Pensé en este diagnóstico infantil porque –esto sí que es una moda– avanza cada vez más la idea de etiquetar a los niños: dislexia, trastornos de aprendizaje, altas capacidades, TCD, ASD (trastorno del espectro autista, TDAH, TGD (Trastorno del desarrollo generalizado), etc. Apuesto a que todos los que aquí están saben los ítems que hay reconocer para realizar el diagnóstico de este “trastorno”. La palabra ‘trastorno’, en su acepción psicológica, quiere decir perturbación de la función psíquica o de comportamiento. Esta definición implica que se presupone la idea de un funcionamiento normal y otro que no lo es. Se presupone entonces la idea de normalidad. ¿Qué sería lo normal? Podemos preguntarnos.

Apunta entonces este trastorno a un déficit en el autocontrol. Los niños así diagnosticados no controlan su cuerpo y por ello se mueven, podríamos decir, a tontas y a locas. No pueden parar quietos sentados durante mucho tiempo, no pueden permanecer callados, no pueden controlar sus impulsos de agredir o molestar a los compañeros. Y, por otro lado, se da, o se puede dar, un déficit de atención. Exceso de movimiento y déficit de autocontrol y de atención ante los estímulos que se les proponen en la escuela.

Siempre hubo niños y niñas traviesos, que no obedecían y que eran nerviosos, inquietos, charlatanes y movidos. ¿Qué ha cambiado entonces? ¿El número? Se habla de un tanto por ciento muy alto: entre 4 y 6 % de niños diagnosticados de TDAH en España. En EEUU es, sin embargo, del 11% y, en la última década, ha aumentado un 53%. Podríamos decir entonces que lo curioso es que cada año aumenta el número de niños diagnosticados y, que, por otro lado, cada vez más voces cuestionan este criterio, que viene seguido casi siempre de una medicación.

No cabe duda de que a los niños y niñas que así se diagnostican, algo les pasa. Incluso, bajo este epígrafe de TDAH se colocan niños con graves problemas psíquicos. El asunto que yo quiero hoy hacer presente es la diferencia que existe entre la concepción de “trastorno” y el concepto de síntoma en el marco del psicoanálisis.

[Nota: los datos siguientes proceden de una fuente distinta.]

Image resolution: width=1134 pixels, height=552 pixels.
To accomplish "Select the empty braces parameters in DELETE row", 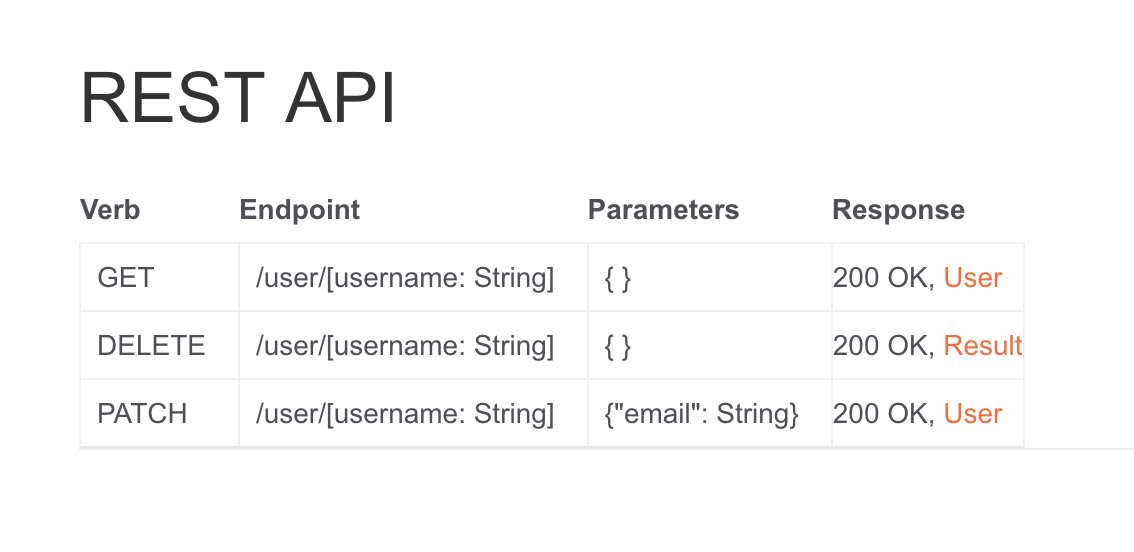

Para dejar señalada la primera diferencia diré que el síntoma en psicoanálisis, a diferencia de los llamados ‘trastornos’ no se puede colectivizar. Cada persona tiene el suyo, absolutamente singular y diferente al de los demás, pues el síntoma para el psicoanálisis está conectado al surgimiento del inconsciente.

Vivimos en un mundo en el que hay un empuje a borrar las diferencias individuales e igualarnos a todos. Por eso ese empuje a clasificarnos, que se ve muy bien en las aulas, hasta el punto de que los mismos profesores lo solicitan. Lo que más piden hoy en día los docentes al orientador es un diagnóstico. Es lo mismo que decir: “Clasifíqueme a este niño, por favor”.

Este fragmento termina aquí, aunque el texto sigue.